Il fratello dell'assassino di massa era sbalordito. Per ora, dunque, possiamo dire soltanto che l'orrore di Las Vegas somiglia, in dimensioni moltiplicate e ancora più angosciose, a tutte le altre tragedie americane.

Las Vegas è nata per lungimirante iniziativa di un gruppo di gangster del secolo scorso ed è sempre stata considerata un non-luogo strappato al deserto. Ma ora è uguale a tutti gli altri luoghi dell'orrore americano, salvo il college di San Bernardino in California dove una strage fu perpetrata da una coppia di terroristi islamici. Las Vegas ha perso lo smalto di tempio maledetto del gioco e del denaro, per diventare un posto in cui godere musica con un aereo a prezzi scontati, un luogo per famiglie. E in un luogo simile, come al «Bataclan» di Parigi il 13 novembre del 2015, musica e sangue si sono mescolati con la morte e la paura. Gli esseri umani correvano sulla Strip di Las Vegas piegati in due, le madri gridavano ai figli solo «abbassa la testa». La parola chiave da tenere a mente è shooting: non soltanto sparatoria, ma la trappola genetica americana che non è di destra né di sinistra, ma soltanto un orrore liquidato come follia o malvagità e che invece contiene un fattore maligno che la politica non è in grado di arginare.

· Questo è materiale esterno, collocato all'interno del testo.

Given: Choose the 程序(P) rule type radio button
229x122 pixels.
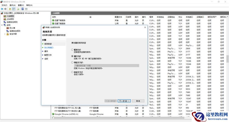Looking at the screenshot, I should (x=73, y=50).
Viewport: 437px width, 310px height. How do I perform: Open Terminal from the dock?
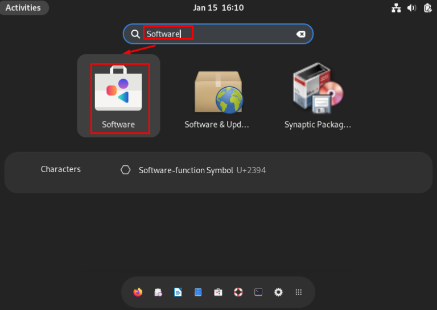point(258,292)
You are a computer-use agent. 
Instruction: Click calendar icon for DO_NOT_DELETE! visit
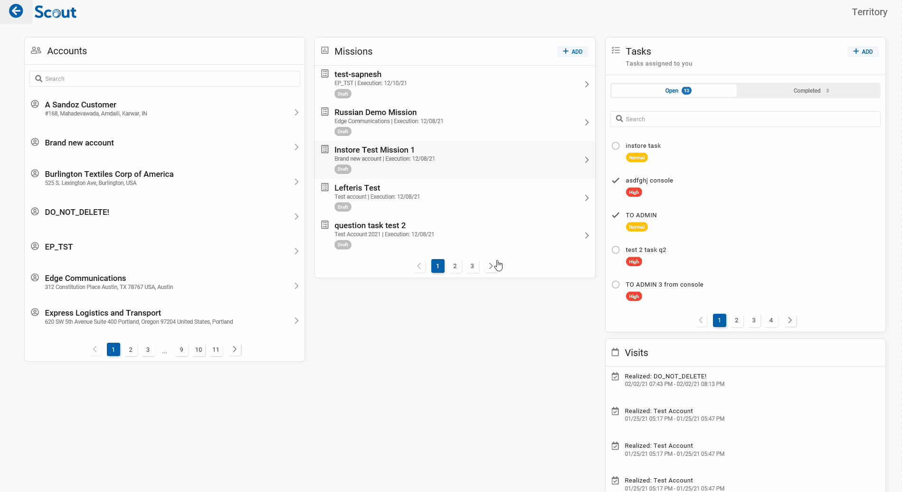(x=615, y=376)
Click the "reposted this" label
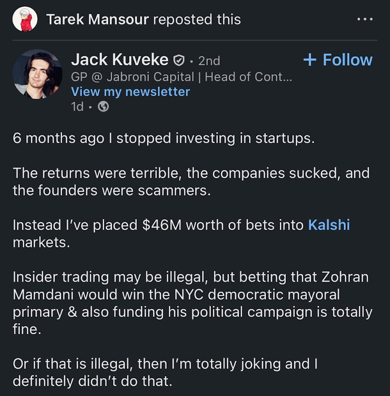Image resolution: width=390 pixels, height=396 pixels. click(197, 19)
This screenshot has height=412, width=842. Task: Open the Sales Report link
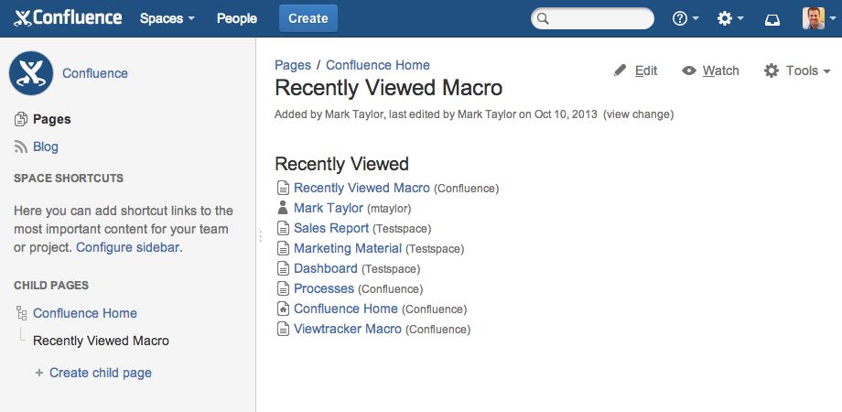[x=331, y=228]
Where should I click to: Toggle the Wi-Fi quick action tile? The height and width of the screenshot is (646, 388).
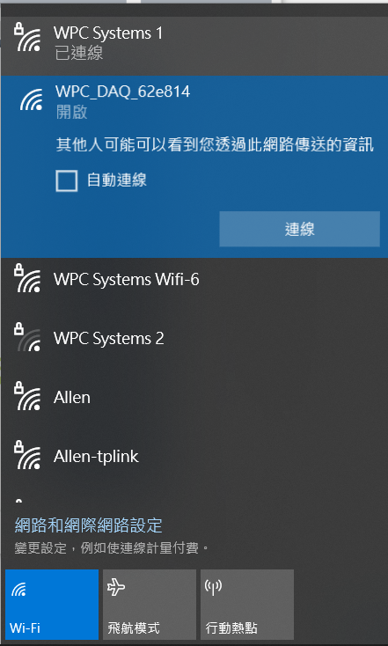click(x=52, y=605)
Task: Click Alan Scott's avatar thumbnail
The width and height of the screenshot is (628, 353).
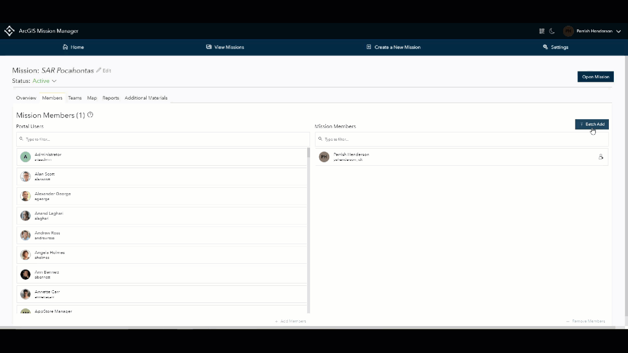Action: pos(25,177)
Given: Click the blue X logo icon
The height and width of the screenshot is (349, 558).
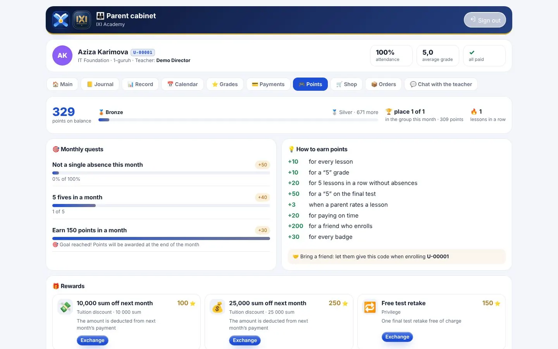Looking at the screenshot, I should (x=61, y=20).
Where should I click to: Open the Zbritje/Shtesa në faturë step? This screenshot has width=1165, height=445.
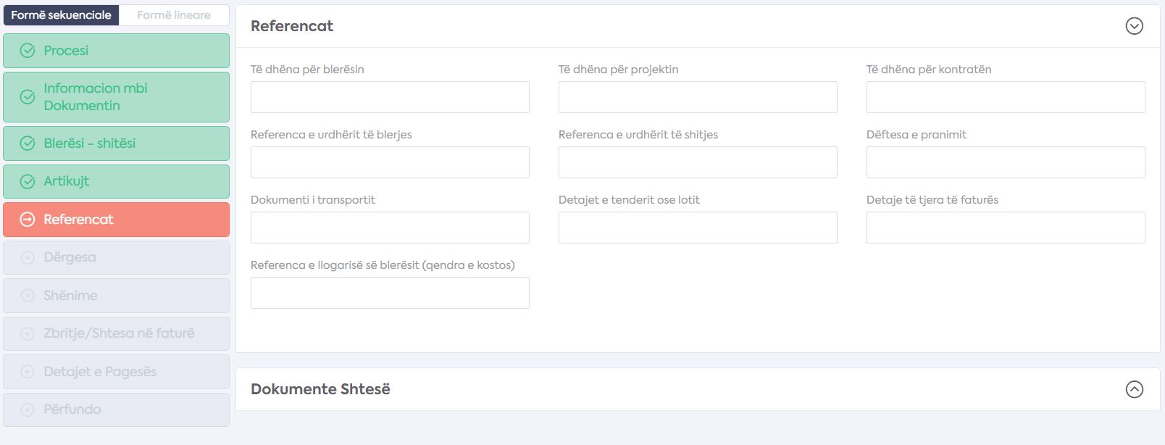point(116,333)
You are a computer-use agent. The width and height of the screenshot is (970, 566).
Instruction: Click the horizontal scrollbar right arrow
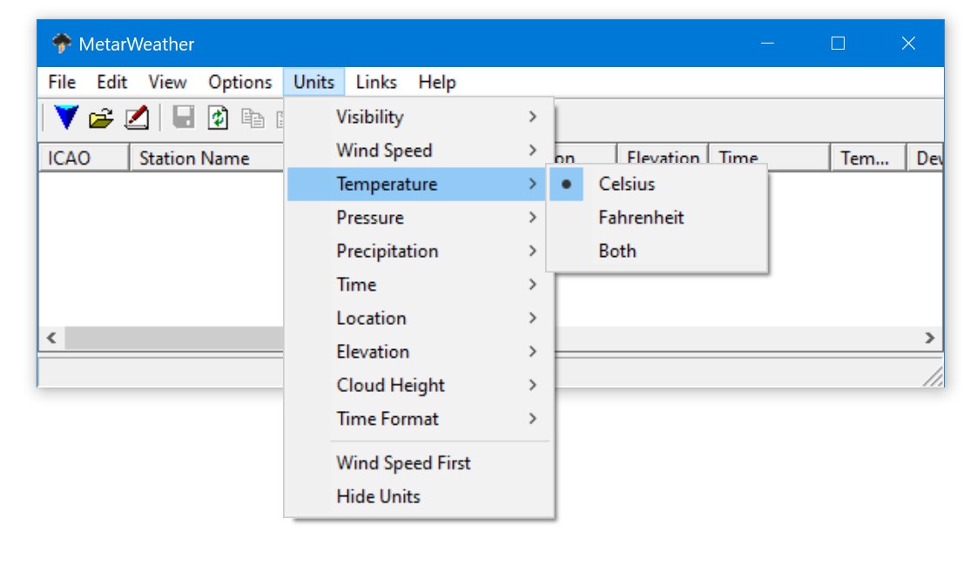click(929, 338)
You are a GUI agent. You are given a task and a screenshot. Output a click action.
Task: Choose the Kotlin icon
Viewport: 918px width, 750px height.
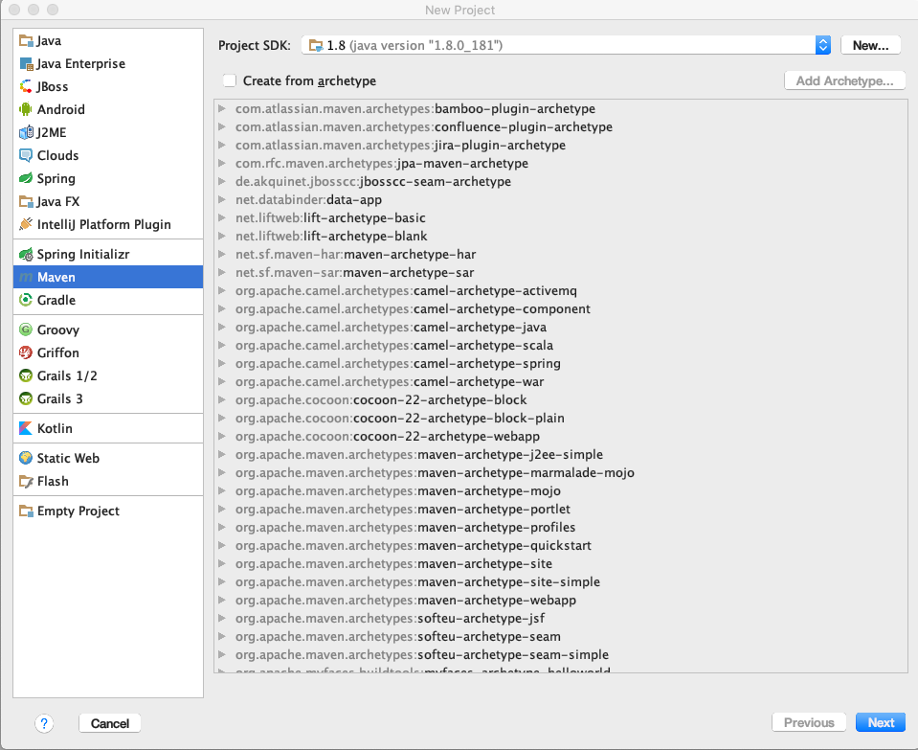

A noi italiani ha fatto forse effetto sapere che lo sceriffo eroe, l'uomo che ha salvato decine di vite con la sua macchina organizzativa, si chiama Joe Lombardo. È un po' il tipo di effetto che provammo quando un uomo con un cognome italiano, Rudolph Giuliani, affrontò da eroe la tragedia dell'11 settembre 2001. Le televisioni seguitano a diffondere i video con il cantante country che indossa il suo enorme cappello western mentre sopra le scritte al neon dell'albergo sovrastante cominciavano a sparare le armi collegate ad arte, se si può parlare di arte. Perché frammenti di pallottole hanno storpiato e accecato e azzoppato donne e bambini.

Di questo a quanto pare gli sciacalli dell'Isis gioiscono e rivendicano, ma la tragedia americana prosegue e proseguirà per giorni con il profluvio delle costernazioni. Trump sarà a Vegas domani, ma intanto è arrivato al podio della Casa Bianca con un quarto d'ora di ritardo sul previsto per leggere sul gobbo un discorsetto scritto in fretta e furia dal suo staff.

L'America politica per ora è unita intorno al presidente, e non è una grande consolazione.